■ 思考练习:
1. 在这篇关于正则化分位数回归的摘要中，模拟的基因组共包含多少个标记？
2. 请从阅读材料中原样抄录一段文字，从“正则化分位数回归应用于基于基因组的数量性状预测。”开始，一直抄到“Viçosa, MG, Brasil.”为止。

___ 阅读材料 ___

正则化分位数回归应用于基于基因组的数量性状预测。

Regularized quantile regression applied to genome-enabled prediction of quantitative traits.

作者信息

Nascimento M, E Silva F F, de Resende M D V, Cruz C D, Nascimento A C C, Viana J M S, Azevedo C F, Barroso L M A

机构信息

Departamento de Estatística, Universidade Federal de Viçosa, Viçosa, MG, Brasil

Departamento de Zootecnia, Universidade Federal de Viçosa, Viçosa, MG, Brasil.

出版信息

Genet Mol Res. 2017 Mar 22;16(1):gmr-16-01-gmr.16019538. doi: 10.4238/gmr16019538.

DOI:10.4238/gmr16019538

PMID:28340274

Abstract

Genomic selection (GS) is a variant of marker-assisted selection, in which genetic markers covering the whole genome predict individual genetic merits for breeding. GS increases the accuracy of breeding values (BV) prediction. Although a variety of statistical models have been proposed to estimate BV in GS, few methodologies have examined statistical challenges based on non-normal phenotypic distributions, e.g., skewed distributions. Traditional GS models estimate changes in the phenotype distribution mean, i.e., the function is defined for the expected value of trait-conditional on markers, E(Y|X). We proposed an approach based on regularized quantile regression (RQR) for GS to improve the estimation of marker effects and the consequent genomic estimated BV (GEBV). The RQR model is based on conditional quantiles, Q(Y|X), enabling models that fit all portions of a trait probability distribution. This allows RQR to choose one quantile function that "best" represents the relationship between the dependent and independent variables. Data were simulated for 1000 individuals. The genome included 1500 markers; most had a small effect and only a few markers with a sizable effect were simulated. We evaluated three scenarios according to symmetrical, positively, and negatively skewed distributions. Analyses were performed using Bayesian LASSO (BLASSO) and RQR considering three quantiles (0.25, 0.50, and 0.75). The use of RQR to estimate GEBV was efficient; the RQR method achieved better results than BLASSO, at least for one quantile model fit for all evaluated scenarios. The gains in relation to BLASSO were 86.28 and 55.70% for positively and negatively skewed distributions, respectively.

摘要

基因组选择（GS）是标记辅助选择的一种变体，其中覆盖整个基因组的遗传标记可预测个体的育种遗传价值。GS提高了育种值（BV）预测的准确性。尽管已经提出了多种统计模型来估计GS中的BV，但很少有方法研究基于非正态表型分布（如偏态分布）的统计挑战。传统的GS模型估计表型分布均值的变化，即该函数是针对基于标记的性状条件期望值E(Y|X)定义的。我们提出了一种基于正则化分位数回归（RQR）的GS方法，以改进标记效应的估计以及由此产生的基因组估计育种值（GEBV）。RQR模型基于条件分位数Q(Y|X)，能够构建适合性状概率分布所有部分的模型。这使得RQR能够选择一个“最佳”表示因变量和自变量之间关系的分位数函数。对1000个个体的数据进行了模拟。基因组包含1500个标记；大多数标记效应较小，仅模拟了少数几个具有较大效应的标记。我们根据对称、正偏态和负偏态分布评估了三种情况。使用贝叶斯LASSO（BLASSO）和RQR并考虑三个分位数（0.25、0.50和0.75）进行分析。使用RQR估计GEBV是有效的；RQR方法至少在适合所有评估情况的一个分位数模型中比BLASSO取得了更好的结果。对于正偏态和负偏态分布，相对于BLASSO的增益分别为86.28%和55.70%。

___ 原始数据 ___

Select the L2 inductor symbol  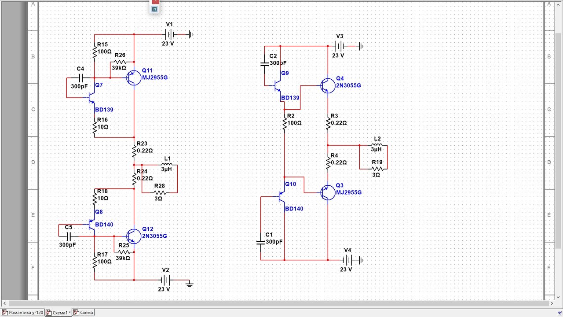[377, 145]
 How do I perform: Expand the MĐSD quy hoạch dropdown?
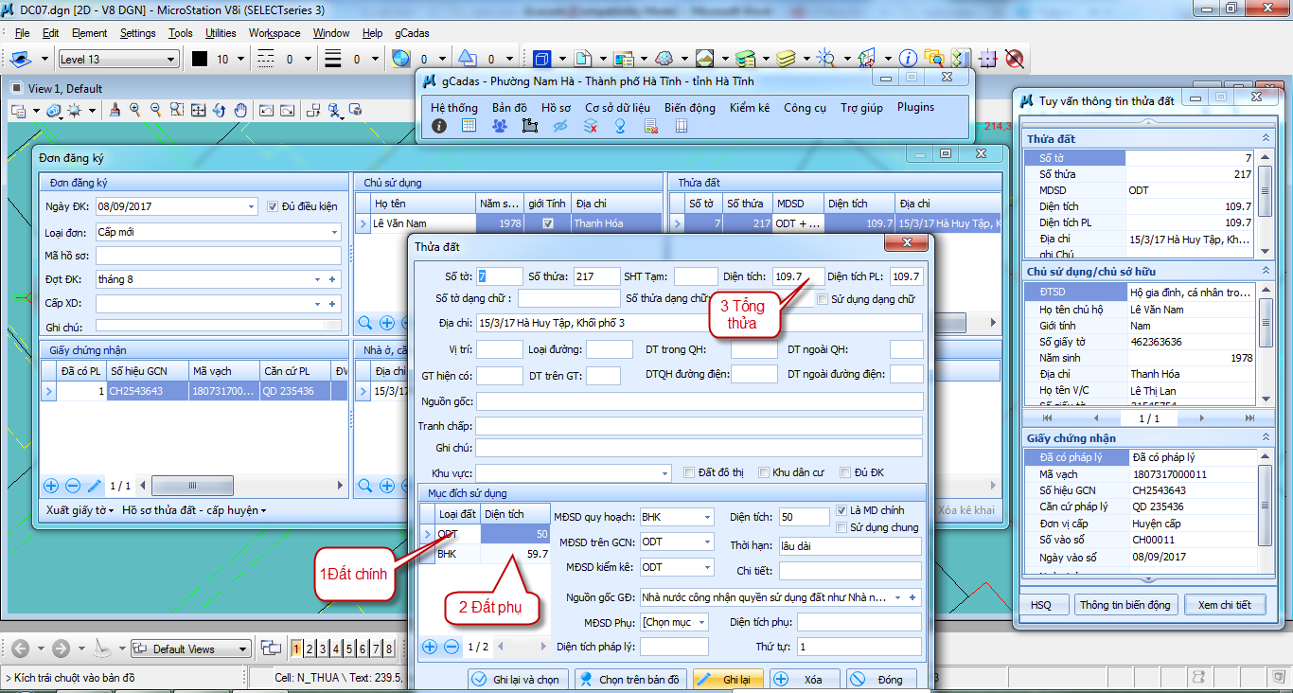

___

■ 参考答案:
1. 1500个。

2.
正则化分位数回归应用于基于基因组的数量性状预测。

Regularized quantile regression applied to genome-enabled prediction of quantitative traits.

作者信息

Nascimento M, E Silva F F, de Resende M D V, Cruz C D, Nascimento A C C, Viana J M S, Azevedo C F, Barroso L M A

机构信息

Departamento de Estatística, Universidade Federal de Viçosa, Viçosa, MG, Brasil

Departamento de Zootecnia, Universidade Federal de Viçosa, Viçosa, MG, Brasil.